##### Trecho do documento #####

Os mais antigos naufrágios mergulháveis do Brasil
Na história brasileira um dos períodos mais marcantes do século XVII foi o período entre 1624 e 1654 caracterizado pelas invasões holandesas no Brasil ou o período da ocupação do Nordeste do Brasil pela Companhia Holandesa das Índias Ocidentais (West-Indische Compagnie – WIC), sob o comando do militar prussiano Maurício de Nassau, o maior conflito político-militar do Brasil colônia envolvendo questões diplomáticas entre Portugal, Espanha e Holanda que consistia em tomar o controle dos locais de produção de açúcar de Portugal e dos postos de comércio de escravos na África.
A invasão do território brasileiro teve início em 1624 com a tomada da capital da colônia, Salvador que durou um ano até serem expulsos pelas forças do recôncavo e desde então diversas batalhas foram travadas na baía de Todos os Santos na tentativa holandesa de retomar o domínio da cidade mais importante da colônia na época.

##### As entradas #####

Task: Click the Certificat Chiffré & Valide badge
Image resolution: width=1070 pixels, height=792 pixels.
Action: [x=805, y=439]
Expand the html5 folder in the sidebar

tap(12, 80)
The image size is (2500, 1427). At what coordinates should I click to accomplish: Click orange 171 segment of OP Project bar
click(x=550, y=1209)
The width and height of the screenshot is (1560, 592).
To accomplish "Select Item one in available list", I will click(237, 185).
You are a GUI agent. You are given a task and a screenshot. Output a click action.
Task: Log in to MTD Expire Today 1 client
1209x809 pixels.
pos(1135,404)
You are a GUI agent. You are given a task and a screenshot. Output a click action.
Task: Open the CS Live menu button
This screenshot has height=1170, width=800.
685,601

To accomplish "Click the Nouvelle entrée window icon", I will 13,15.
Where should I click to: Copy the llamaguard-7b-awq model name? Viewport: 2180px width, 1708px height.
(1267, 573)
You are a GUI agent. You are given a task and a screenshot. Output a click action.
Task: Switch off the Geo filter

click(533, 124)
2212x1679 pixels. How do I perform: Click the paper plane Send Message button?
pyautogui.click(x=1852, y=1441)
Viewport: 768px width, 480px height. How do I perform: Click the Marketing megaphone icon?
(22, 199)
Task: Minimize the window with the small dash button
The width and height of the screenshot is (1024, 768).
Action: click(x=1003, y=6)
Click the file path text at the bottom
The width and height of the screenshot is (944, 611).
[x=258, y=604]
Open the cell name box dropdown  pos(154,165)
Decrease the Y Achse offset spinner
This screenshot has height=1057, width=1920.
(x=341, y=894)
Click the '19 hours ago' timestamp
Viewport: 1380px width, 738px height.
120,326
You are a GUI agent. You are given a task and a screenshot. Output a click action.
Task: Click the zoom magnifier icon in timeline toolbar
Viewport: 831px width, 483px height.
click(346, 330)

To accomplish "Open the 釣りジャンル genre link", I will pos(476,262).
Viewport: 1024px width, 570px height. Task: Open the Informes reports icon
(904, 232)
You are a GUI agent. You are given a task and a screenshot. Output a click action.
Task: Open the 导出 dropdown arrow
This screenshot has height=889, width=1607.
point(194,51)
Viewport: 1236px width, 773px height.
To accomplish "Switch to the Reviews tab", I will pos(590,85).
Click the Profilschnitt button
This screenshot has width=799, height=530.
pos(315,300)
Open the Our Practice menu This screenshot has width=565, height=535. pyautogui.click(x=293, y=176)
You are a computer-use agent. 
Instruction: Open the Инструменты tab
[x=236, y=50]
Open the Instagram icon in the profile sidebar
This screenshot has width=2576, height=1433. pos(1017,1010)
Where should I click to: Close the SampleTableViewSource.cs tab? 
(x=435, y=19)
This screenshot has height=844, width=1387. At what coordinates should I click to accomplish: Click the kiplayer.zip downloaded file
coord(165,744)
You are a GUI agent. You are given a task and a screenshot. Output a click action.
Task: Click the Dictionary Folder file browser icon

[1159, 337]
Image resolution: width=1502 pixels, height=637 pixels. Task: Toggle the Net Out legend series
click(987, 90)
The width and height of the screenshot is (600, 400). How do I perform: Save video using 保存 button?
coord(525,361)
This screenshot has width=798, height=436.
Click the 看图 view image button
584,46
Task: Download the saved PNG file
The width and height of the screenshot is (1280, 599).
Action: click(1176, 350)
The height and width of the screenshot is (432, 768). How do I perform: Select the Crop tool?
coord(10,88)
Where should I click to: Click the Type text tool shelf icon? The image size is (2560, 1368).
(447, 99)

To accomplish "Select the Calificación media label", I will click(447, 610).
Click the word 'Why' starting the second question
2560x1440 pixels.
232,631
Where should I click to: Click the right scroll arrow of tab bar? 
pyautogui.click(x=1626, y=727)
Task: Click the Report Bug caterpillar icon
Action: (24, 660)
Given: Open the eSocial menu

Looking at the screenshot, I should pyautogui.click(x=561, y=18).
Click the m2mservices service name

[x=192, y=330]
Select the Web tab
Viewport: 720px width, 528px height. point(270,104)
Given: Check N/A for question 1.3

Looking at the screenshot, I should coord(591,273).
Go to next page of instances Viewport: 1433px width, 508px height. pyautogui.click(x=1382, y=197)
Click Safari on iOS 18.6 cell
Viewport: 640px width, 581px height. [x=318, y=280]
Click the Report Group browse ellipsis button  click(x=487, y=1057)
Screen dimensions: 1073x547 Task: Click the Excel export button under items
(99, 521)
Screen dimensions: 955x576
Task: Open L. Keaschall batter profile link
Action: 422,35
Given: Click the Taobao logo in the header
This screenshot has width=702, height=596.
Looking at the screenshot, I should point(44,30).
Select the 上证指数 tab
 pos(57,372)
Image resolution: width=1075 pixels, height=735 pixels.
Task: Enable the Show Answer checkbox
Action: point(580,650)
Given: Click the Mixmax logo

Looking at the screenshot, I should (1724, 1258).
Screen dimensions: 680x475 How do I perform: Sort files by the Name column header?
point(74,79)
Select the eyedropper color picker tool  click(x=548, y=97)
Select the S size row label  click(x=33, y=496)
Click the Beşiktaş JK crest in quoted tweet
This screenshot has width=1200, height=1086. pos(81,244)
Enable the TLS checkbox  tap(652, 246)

#####

Exercício proposto 1: No texto sobre as invasões holandesas no Brasil, qual cidade foi tomada em 1624, dando início à invasão?
Exercício proposto 2: Liste todas as linhas das entradas que contêm a palavra "button".

Resultado do exercício 1: Salvador, a capital da colônia.

Resultado do exercício 2:
Task: Open the CS Live menu button
2212x1679 pixels. How do I perform: Click the paper plane Send Message button?
Task: Minimize the window with the small dash button
Click the Profilschnitt button
The width and height of the screenshot is (600, 400). How do I perform: Save video using 保存 button?
Click the 看图 view image button
Click the Report Group browse ellipsis button  click(x=487, y=1057)
Screen dimensions: 1073x547 Task: Click the Excel export button under items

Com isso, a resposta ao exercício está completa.